Stored records
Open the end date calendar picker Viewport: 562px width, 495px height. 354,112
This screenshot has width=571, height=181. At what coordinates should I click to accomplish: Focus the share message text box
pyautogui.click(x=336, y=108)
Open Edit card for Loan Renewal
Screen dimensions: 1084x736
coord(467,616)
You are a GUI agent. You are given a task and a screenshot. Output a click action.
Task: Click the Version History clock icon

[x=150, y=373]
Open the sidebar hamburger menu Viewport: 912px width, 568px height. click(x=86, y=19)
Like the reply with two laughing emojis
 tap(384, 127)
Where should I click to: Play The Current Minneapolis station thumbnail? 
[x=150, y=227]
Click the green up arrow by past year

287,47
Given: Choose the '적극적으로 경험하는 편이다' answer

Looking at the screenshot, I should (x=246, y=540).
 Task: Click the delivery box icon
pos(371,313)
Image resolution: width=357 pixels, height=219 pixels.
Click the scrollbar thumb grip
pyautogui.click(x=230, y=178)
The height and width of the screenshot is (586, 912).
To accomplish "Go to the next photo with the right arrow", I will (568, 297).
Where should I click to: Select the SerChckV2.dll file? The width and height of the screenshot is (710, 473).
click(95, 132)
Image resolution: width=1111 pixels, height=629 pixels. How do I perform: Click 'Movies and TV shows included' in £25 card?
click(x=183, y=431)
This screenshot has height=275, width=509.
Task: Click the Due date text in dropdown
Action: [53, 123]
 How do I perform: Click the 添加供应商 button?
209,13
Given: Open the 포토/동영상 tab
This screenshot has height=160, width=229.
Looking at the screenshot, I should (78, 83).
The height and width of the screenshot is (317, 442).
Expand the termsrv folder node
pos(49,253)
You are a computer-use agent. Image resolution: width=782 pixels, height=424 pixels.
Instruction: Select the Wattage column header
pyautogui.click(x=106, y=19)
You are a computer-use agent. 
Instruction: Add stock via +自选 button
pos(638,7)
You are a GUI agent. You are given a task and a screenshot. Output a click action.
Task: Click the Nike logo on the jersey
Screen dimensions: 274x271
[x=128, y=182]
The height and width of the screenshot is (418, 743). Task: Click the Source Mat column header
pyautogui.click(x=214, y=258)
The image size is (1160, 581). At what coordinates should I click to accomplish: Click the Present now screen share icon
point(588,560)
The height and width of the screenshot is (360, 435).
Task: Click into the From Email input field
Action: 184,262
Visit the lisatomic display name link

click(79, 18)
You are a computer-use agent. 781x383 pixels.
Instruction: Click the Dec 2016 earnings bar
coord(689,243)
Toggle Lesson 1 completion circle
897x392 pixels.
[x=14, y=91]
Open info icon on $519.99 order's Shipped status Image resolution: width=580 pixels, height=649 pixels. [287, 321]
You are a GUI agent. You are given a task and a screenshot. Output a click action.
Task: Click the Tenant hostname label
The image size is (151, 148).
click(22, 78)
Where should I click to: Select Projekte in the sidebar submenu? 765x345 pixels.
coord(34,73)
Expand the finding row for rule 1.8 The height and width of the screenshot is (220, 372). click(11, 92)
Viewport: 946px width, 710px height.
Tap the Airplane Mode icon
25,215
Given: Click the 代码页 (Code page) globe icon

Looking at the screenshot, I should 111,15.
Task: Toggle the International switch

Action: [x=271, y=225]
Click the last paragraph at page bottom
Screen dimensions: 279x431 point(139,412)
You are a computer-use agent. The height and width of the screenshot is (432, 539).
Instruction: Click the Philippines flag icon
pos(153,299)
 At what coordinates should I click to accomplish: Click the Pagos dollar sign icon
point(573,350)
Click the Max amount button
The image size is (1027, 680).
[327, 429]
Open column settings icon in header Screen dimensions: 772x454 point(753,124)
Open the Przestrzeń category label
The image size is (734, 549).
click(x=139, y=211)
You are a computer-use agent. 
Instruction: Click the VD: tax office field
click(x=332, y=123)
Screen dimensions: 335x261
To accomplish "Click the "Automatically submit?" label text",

What you have to do: Above are the records. Print exactly, and only, the lines from the line with "Image resolution: width=1111" to the line with "Open info icon", both inclusive.

Answer below:
Image resolution: width=1111 pixels, height=629 pixels. How do I perform: Click 'Movies and TV shows included' in £25 card?
click(x=183, y=431)
This screenshot has height=275, width=509.
Task: Click the Due date text in dropdown
Action: [53, 123]
 How do I perform: Click the 添加供应商 button?
209,13
Given: Open the 포토/동영상 tab
This screenshot has height=160, width=229.
Looking at the screenshot, I should (78, 83).
The height and width of the screenshot is (317, 442).
Expand the termsrv folder node
pos(49,253)
You are a computer-use agent. Image resolution: width=782 pixels, height=424 pixels.
Instruction: Select the Wattage column header
pyautogui.click(x=106, y=19)
You are a computer-use agent. 
Instruction: Add stock via +自选 button
pos(638,7)
You are a GUI agent. You are given a task and a screenshot. Output a click action.
Task: Click the Nike logo on the jersey
Screen dimensions: 274x271
[x=128, y=182]
The height and width of the screenshot is (418, 743). Task: Click the Source Mat column header
pyautogui.click(x=214, y=258)
The image size is (1160, 581). At what coordinates should I click to accomplish: Click the Present now screen share icon
point(588,560)
The height and width of the screenshot is (360, 435).
Task: Click into the From Email input field
Action: 184,262
Visit the lisatomic display name link

click(79, 18)
You are a computer-use agent. 781x383 pixels.
Instruction: Click the Dec 2016 earnings bar
coord(689,243)
Toggle Lesson 1 completion circle
897x392 pixels.
[x=14, y=91]
Open info icon on $519.99 order's Shipped status Image resolution: width=580 pixels, height=649 pixels. [287, 321]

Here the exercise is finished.